In a career that already spans nearly 40 years, Bay Area percussionist John Santos has played many roles, including performer, bandleader, composer, producer and teacher. La Esperanza, with his Coro Folklórico Kindembo, has a celebratory, communal feel, addressing the roots, both religious and secular, of several Afro-Caribbean music styles.
The fourth release by El Coro Folklórico Kindembo, La Esperanza comprises 12 tracks, all but one a tribute to a significant musical, social, spiritual or educational figure. Some of them are very much alive; others have passed. The list includes the widely known—Abbey Lincoln, Francisco Aguabella, Patato Valdés—as well as those who are not as famous but no less influential: master percussionist Esteban Vega “Chachá” Bacallao, one of the founding members of the classic rumba group Los Muñequitos de Matanzas; singer Merceditas Valdés; scholar Robert Farris Thompson; and members of the Bay Area Afro-Latin scene.

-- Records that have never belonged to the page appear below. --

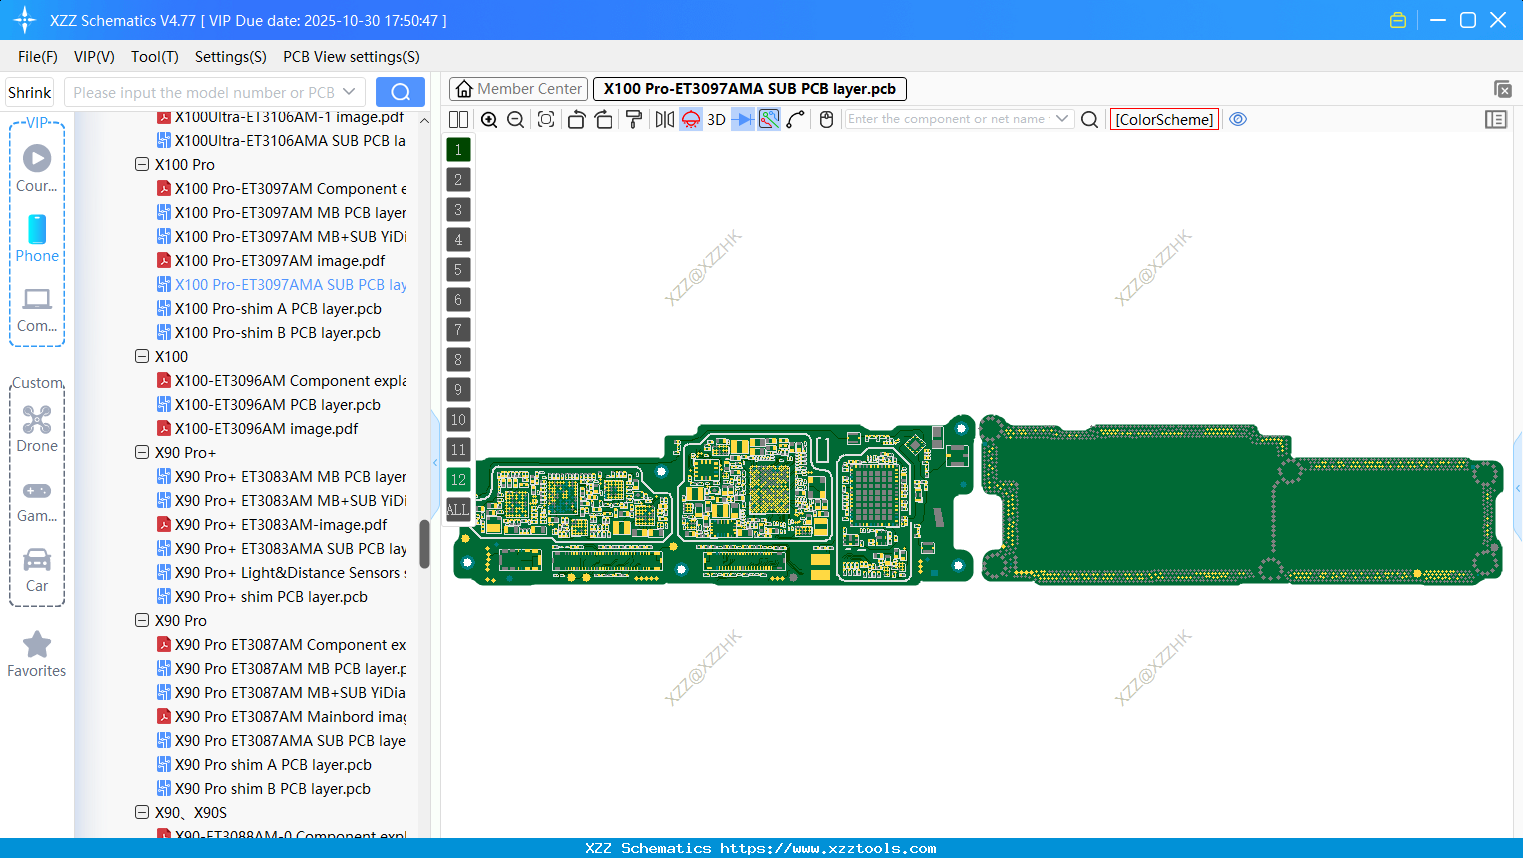Open the dual-pane split view

click(x=457, y=119)
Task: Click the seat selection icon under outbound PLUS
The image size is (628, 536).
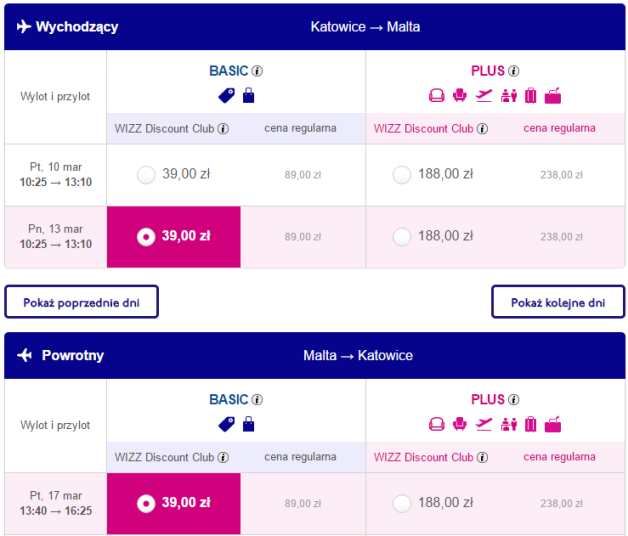Action: [459, 96]
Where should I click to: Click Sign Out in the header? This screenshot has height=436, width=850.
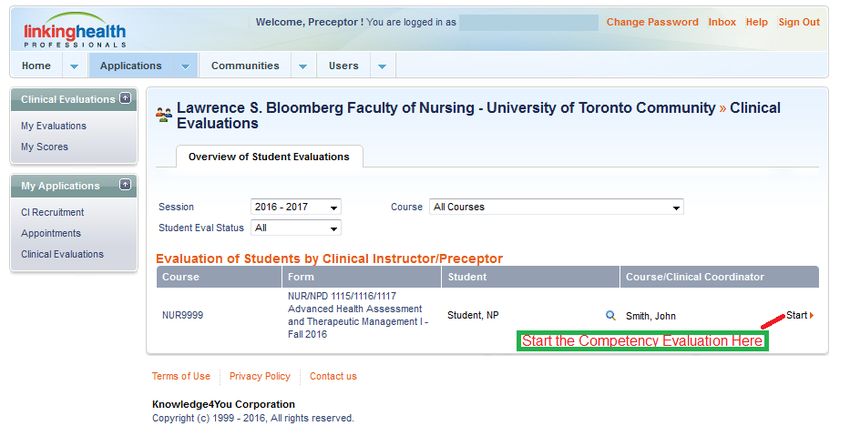[799, 22]
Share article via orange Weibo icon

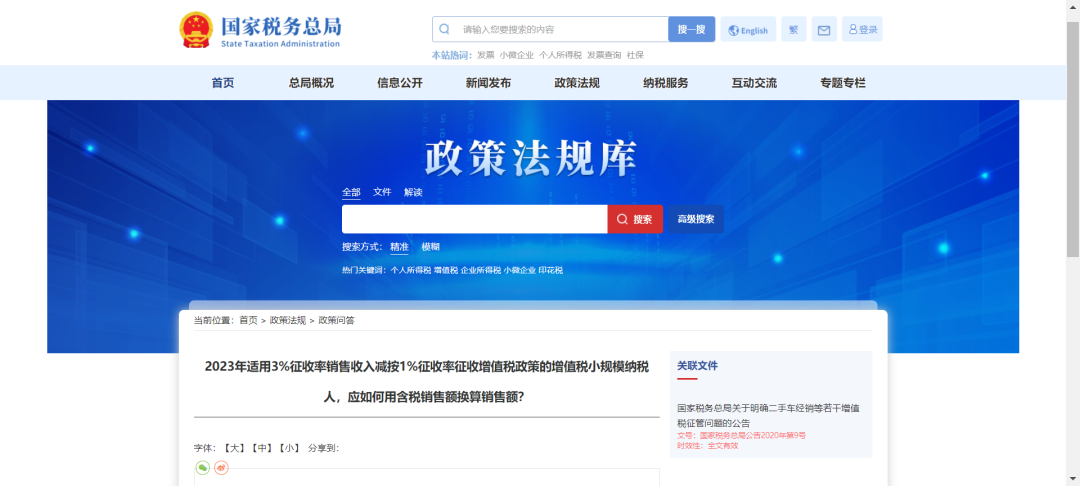221,467
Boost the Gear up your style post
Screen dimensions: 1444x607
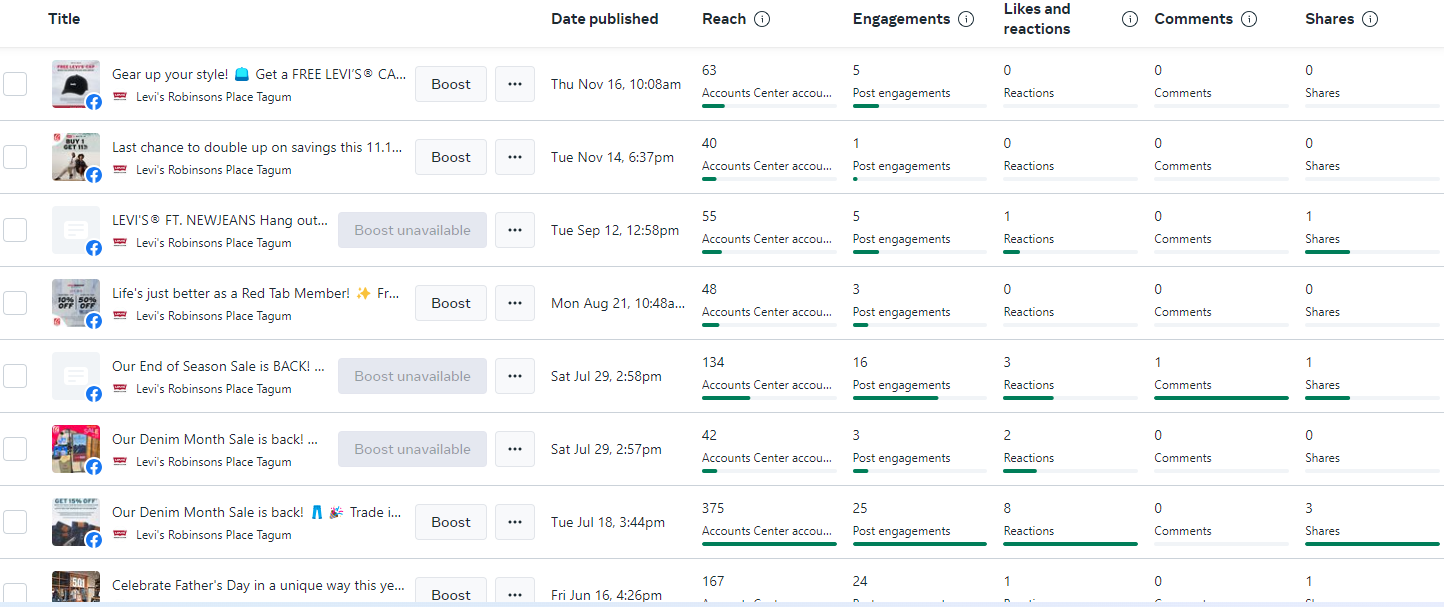coord(451,84)
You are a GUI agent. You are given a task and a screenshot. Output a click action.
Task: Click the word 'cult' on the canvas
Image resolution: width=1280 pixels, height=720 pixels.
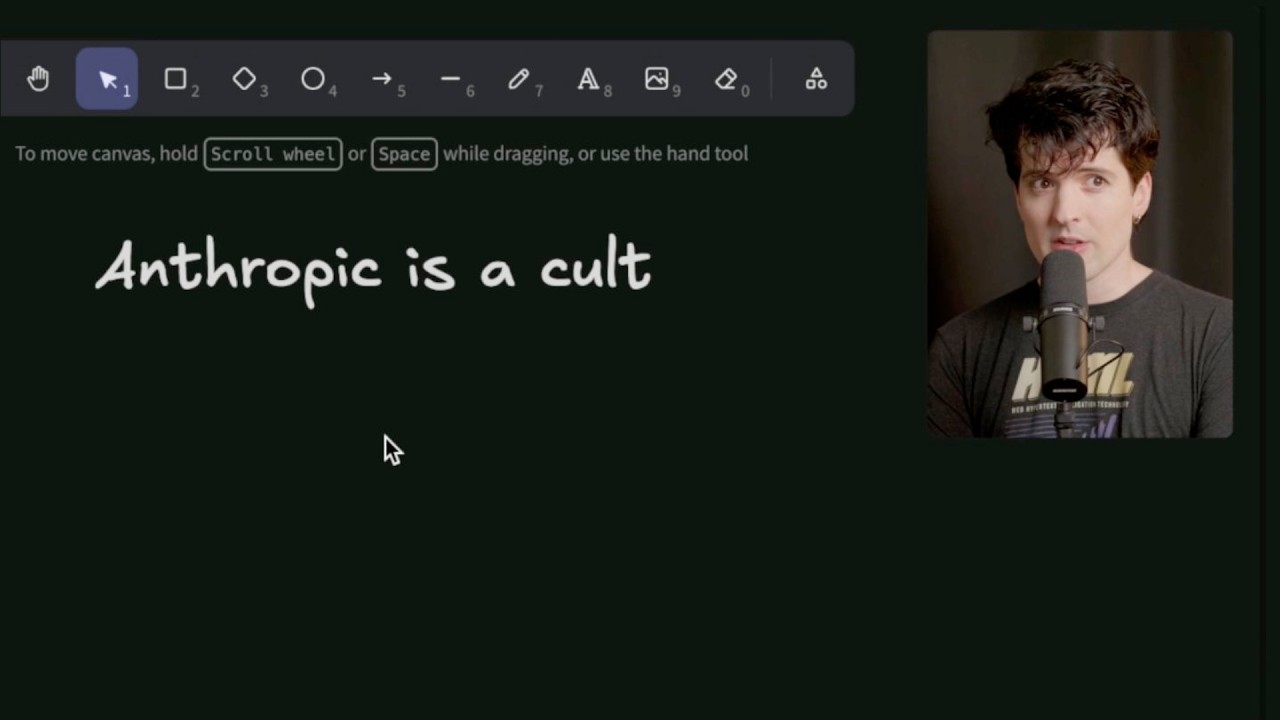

Here, Santos has assembled a terrific group of musicians that is reconfigured in subsets according to each song’s needs. It’s a testament to the players’ technical abilities and knowledge of the tradition that religious-based tracks such as “Palo Monte,” “Shangó” and “Obatalá” flow smoothly to and from pieces such as the title song, the bomba y plena “Recuerda” or the son “Para Ser un Buen Sonero.” As in so much African-American rooted music, the sacred and the secular are often two sides of the same coin.